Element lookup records
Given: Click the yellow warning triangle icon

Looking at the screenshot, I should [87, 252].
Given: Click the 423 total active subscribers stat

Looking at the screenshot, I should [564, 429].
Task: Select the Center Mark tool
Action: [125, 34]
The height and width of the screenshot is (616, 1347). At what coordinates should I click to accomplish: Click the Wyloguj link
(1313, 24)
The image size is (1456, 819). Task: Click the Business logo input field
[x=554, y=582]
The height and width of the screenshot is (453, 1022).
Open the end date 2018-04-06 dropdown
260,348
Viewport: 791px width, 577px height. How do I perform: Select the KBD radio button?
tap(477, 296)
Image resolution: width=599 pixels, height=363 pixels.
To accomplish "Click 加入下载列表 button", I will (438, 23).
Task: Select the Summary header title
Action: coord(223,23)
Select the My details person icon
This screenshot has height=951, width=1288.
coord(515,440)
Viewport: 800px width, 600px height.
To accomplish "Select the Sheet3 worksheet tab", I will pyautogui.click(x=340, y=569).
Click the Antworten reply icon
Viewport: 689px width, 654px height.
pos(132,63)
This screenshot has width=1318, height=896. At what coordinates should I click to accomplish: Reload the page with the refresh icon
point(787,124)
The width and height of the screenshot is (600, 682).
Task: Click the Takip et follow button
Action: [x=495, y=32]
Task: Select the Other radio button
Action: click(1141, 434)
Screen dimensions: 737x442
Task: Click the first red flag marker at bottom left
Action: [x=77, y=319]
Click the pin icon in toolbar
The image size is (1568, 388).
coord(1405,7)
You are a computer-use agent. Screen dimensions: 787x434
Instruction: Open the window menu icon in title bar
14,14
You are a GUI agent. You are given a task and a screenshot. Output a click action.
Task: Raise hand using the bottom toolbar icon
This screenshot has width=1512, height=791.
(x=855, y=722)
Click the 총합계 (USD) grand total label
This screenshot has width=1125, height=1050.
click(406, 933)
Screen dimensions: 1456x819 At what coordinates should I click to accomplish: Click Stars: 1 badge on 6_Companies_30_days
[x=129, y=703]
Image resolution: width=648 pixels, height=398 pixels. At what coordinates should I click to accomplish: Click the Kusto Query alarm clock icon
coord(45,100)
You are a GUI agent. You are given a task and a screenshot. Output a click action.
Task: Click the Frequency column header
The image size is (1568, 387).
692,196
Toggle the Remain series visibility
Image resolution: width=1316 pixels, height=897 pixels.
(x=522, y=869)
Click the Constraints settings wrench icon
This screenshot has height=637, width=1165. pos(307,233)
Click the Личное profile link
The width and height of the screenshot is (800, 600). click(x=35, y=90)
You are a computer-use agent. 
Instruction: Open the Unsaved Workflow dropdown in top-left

--- Your instructions ---
Convert every line of the items above into a JSON list of strings, one string per line, skipping blank lines.

--- Full output ---
[
  "Given: Click the yellow warning triangle icon",
  "Looking at the screenshot, I should [87, 252].",
  "Given: Click the 423 total active subscribers stat",
  "Looking at the screenshot, I should [564, 429].",
  "Task: Select the Center Mark tool",
  "Action: [125, 34]",
  "The height and width of the screenshot is (616, 1347). At what coordinates should I click to accomplish: Click the Wyloguj link",
  "(1313, 24)",
  "The image size is (1456, 819). Task: Click the Business logo input field",
  "[x=554, y=582]",
  "The height and width of the screenshot is (453, 1022).",
  "Open the end date 2018-04-06 dropdown",
  "260,348",
  "Viewport: 791px width, 577px height. How do I perform: Select the KBD radio button?",
  "tap(477, 296)",
  "Image resolution: width=599 pixels, height=363 pixels.",
  "To accomplish \"Click 加入下载列表 button\", I will (438, 23).",
  "Task: Select the Summary header title",
  "Action: coord(223,23)",
  "Select the My details person icon",
  "This screenshot has height=951, width=1288.",
  "coord(515,440)",
  "Viewport: 800px width, 600px height.",
  "To accomplish \"Select the Sheet3 worksheet tab\", I will pyautogui.click(x=340, y=569).",
  "Click the Antworten reply icon",
  "Viewport: 689px width, 654px height.",
  "pos(132,63)",
  "This screenshot has width=1318, height=896. At what coordinates should I click to accomplish: Reload the page with the refresh icon",
  "point(787,124)",
  "The width and height of the screenshot is (600, 682).",
  "Task: Click the Takip et follow button",
  "Action: [x=495, y=32]",
  "Task: Select the Other radio button",
  "Action: click(1141, 434)",
  "Screen dimensions: 737x442",
  "Task: Click the first red flag marker at bottom left",
  "Action: [x=77, y=319]",
  "Click the pin icon in toolbar",
  "The image size is (1568, 388).",
  "coord(1405,7)",
  "You are a computer-use agent. Screen dimensions: 787x434",
  "Instruction: Open the window menu icon in title bar",
  "14,14",
  "You are a GUI agent. You are given a task and a screenshot. Output a click action.",
  "Task: Raise hand using the bottom toolbar icon",
  "This screenshot has width=1512, height=791.",
  "(x=855, y=722)",
  "Click the 총합계 (USD) grand total label",
  "This screenshot has width=1125, height=1050.",
  "click(406, 933)",
  "Screen dimensions: 1456x819 At what coordinates should I click to accomplish: Click Stars: 1 badge on 6_Companies_30_days",
  "[x=129, y=703]",
  "Image resolution: width=648 pixels, height=398 pixels. At what coordinates should I click to accomplish: Click the Kusto Query alarm clock icon",
  "coord(45,100)",
  "You are a GUI agent. You are given a task and a screenshot. Output a click action.",
  "Task: Click the Frequency column header",
  "The image size is (1568, 387).",
  "692,196",
  "Toggle the Remain series visibility",
  "Image resolution: width=1316 pixels, height=897 pixels.",
  "(x=522, y=869)",
  "Click the Constraints settings wrench icon",
  "This screenshot has height=637, width=1165. pos(307,233)",
  "Click the Личное profile link",
  "The width and height of the screenshot is (800, 600). click(x=35, y=90)",
  "You are a computer-use agent. ",
  "Instruction: Open the Unsaved Workflow dropdown in top-left"
]